STEM Shoutout: Dr. Emily Jones

Anthropology professor co-authors chapter in book Dogs: Archaeology Beyond Domestication

 

Dr. Emily Jones, an associate professor in UNM’s Anthropology Department, co-authored a chapter in Dogs: Archaeology Beyond Domestication book along with graduate student Victoria Monagle.

The chapter, “Dog Life and Death in an Ancestral Pueblo Landscape,” focuses on the role dogs played in human life. Dogs were the first animals to engage with humans in the process of domestication, resulting in a relationship that crosses cultural and geographical boundaries.

Monagle’s master’s project re-examined a Smithonian collection of dog bones found in a pueblo site in Colorado in the 1970s. Jones worked closely with Monagle to put her research findings together on a chapter.

“She and I started working together on how to talk about the fact that exclusive categories don’t talk about ritual versus functional action. Often they are both ritual and functional, and this was the case with these dogs,” Jones said.

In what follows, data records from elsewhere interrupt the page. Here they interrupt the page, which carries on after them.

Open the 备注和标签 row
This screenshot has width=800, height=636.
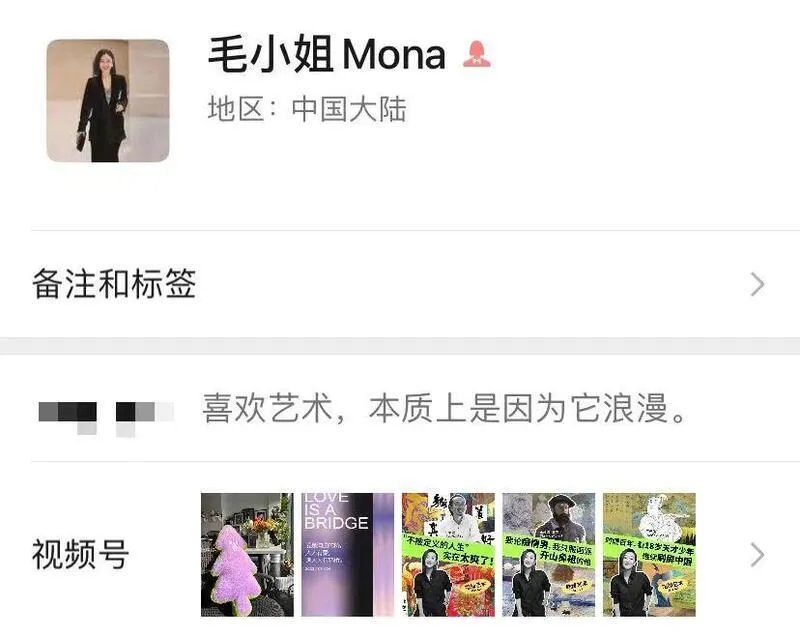[400, 284]
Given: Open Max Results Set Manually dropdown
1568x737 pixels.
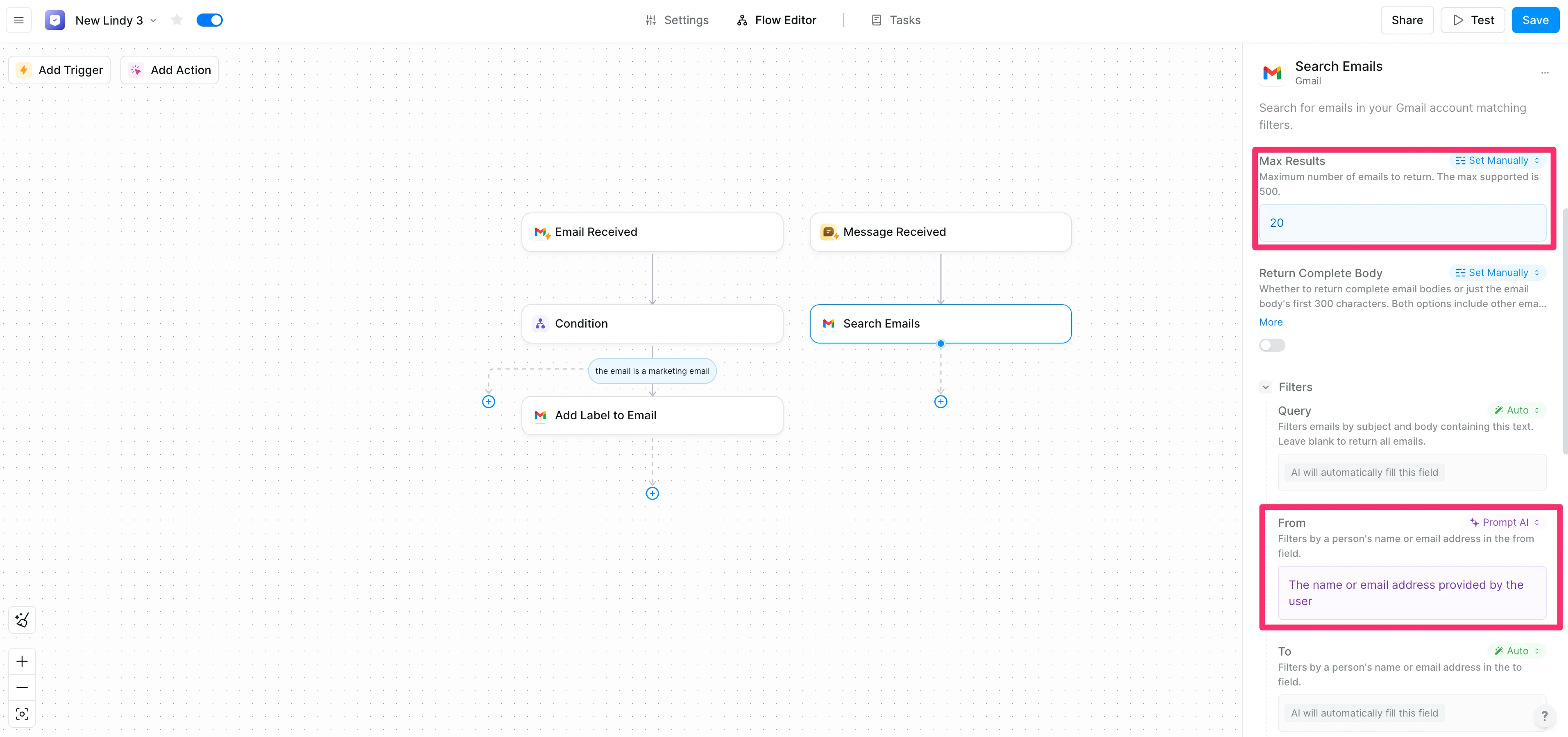Looking at the screenshot, I should pos(1497,161).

The initial analysis suggested that dogs in the Ancestral Pueblo were used as a food source and sacrifices in rituals, but the new research findings reflected that dogs actually played multiple roles within the community throughout their lifetime.

Some of these findings were that the dogs’ bones showed traces of healed fractures, which showed they had been cared for by humans as well as having interacted with other dogs within the community. But the dogs were buried in a way suggestive of a patterned killing. In other words, they were part of the human community during life, but their deaths seem to have been a ritual or religious activity.

“I have, for a long time, been thinking about these ideas about how in the sciences we want to come up with these categories that are useful for analysis, but sometimes those categories can get in the way. I am really grateful to Victoria for bringing this and giving me the opportunity to work with her because it is giving me a chance to start acquiring this area that I need to keep working on,” Jones said.